In short, she's one of the least guarded figures in contemporary Canadian politics. Which is great for her critics -- we'll never be starved for ammunition.

Last Thursday Elizabeth May wrote an editorial for HuffPo Canada that's so appallingly hateful, ignorant, and just plain dopey it has to be read to be believed. To say it's beneath the dignity of a supposed "major party leader" would be too generous. It's beneath the stuff you find under rotting linoleum.

Its origins were classic May. During a Wednesday interview with Global News, the Green leader stated (in an obvious moment of flippancy -- I had " virtually no sleep," she later lamely explained) that the prime minister of Canada was "not Canadian" because his political ideas differed from her own. This casual bit of chauvinistic name-calling prompted an immediate backlash on social media. But May doubled down and penned a 1,200 word defense of the Harper-ain't-Canadian thesis.

May's line of reasoning -- to the extent her argument is linear or contains reason -- goes like this:

When the PM was a university student, he once attended what May describes as "Young Republican summer camp south of the border." This formative experience filled lil' Harper's soft head with the glories of Americana, and caused him to be "drawn to a different system" than our own. And now his American dream motivates him to run Canada as a dictatorship.
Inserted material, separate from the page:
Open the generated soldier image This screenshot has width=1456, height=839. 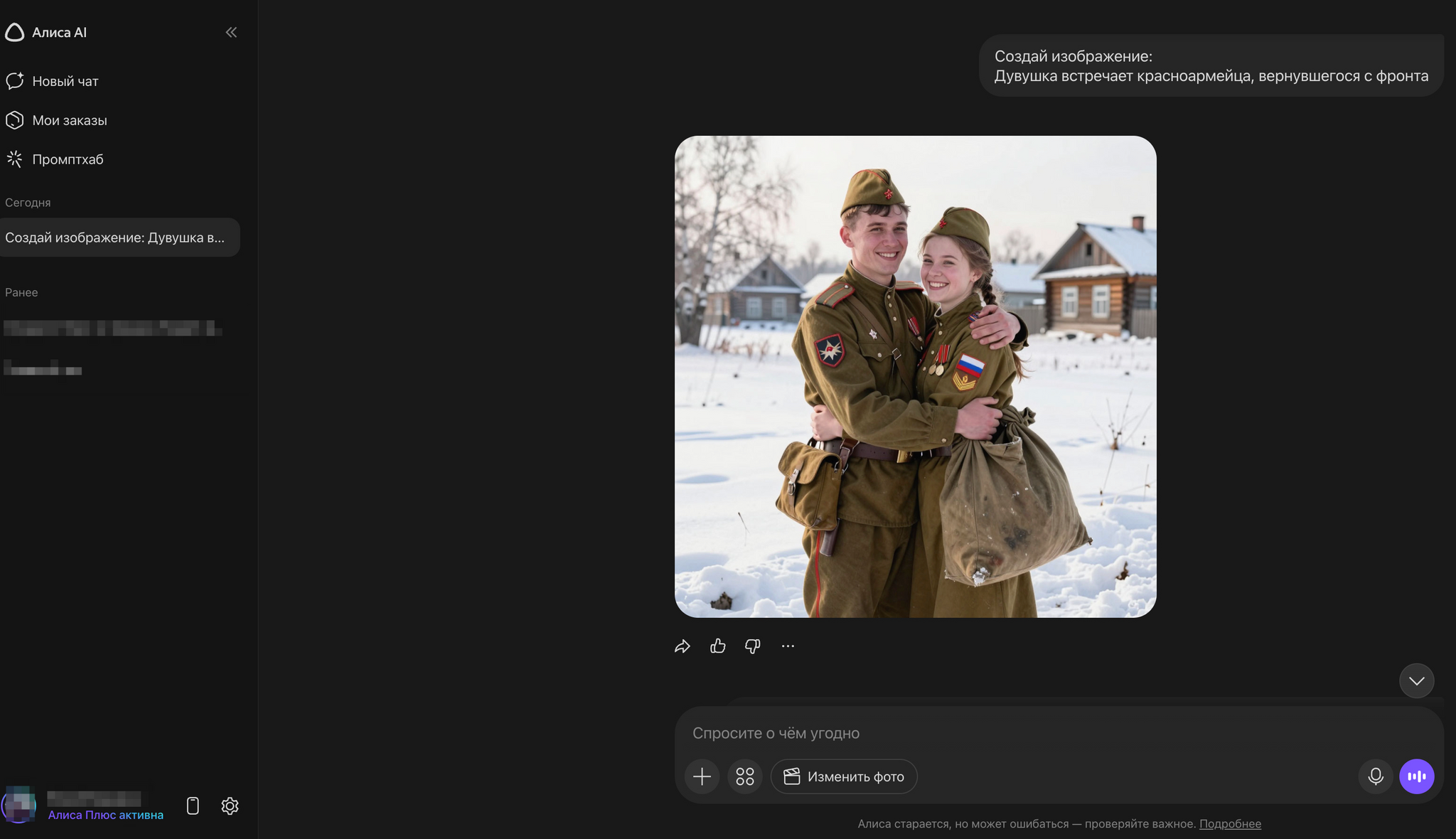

Seriously, that's her argument.

May presents a lengthy list of Harper's crimes against the "Westminster Parliamentary system," most of which are either flatly untrue ("Harper was found guilty of contempt of parliament in refusing to turn over the documents in the Afghan detainee matter" -- no, this never happened), naive ("first prime minister to run a system of rigid party discipline in parliamentary committees"), or completely insane and unprovable ("first prime minister to visibly chafe at the reality that he is not head of state" -- who keeps the stats on prime ministerial chafing?), on the pretext that that good, patriotic, Canadian prime ministers never engage in such tyrannical behaviour -- only traitorous closet-American ones.

Or something. Drawing on her status as an American émigrée (a background she claims to be unashamed of, but almost never mentions unprovoked), May gushes that she's always "loved that we have a system of government premised on respect for traditions."

"If not for self-restraint in the exercise of powers," she adds, "a prime minister could become a virtual dictator." This is a bizarre caveat, but more on that later.

Like him or hate him, it's breathtakingly ignorant of Canadian political and constitutional history to assert that Harper's authoritarian style of rule reflects a unprecedented break from the Canadian norm, as opposed to the norm itself.

In his 2001 book on Canadian government, unambiguously titled The Friendly Dictatorship, Jeffrey Simpson described an "imperial prime ministership" in which the PM "is the Sun King around whom all revolves." His main frame of reference was the Liberal administration of Jean Chretien.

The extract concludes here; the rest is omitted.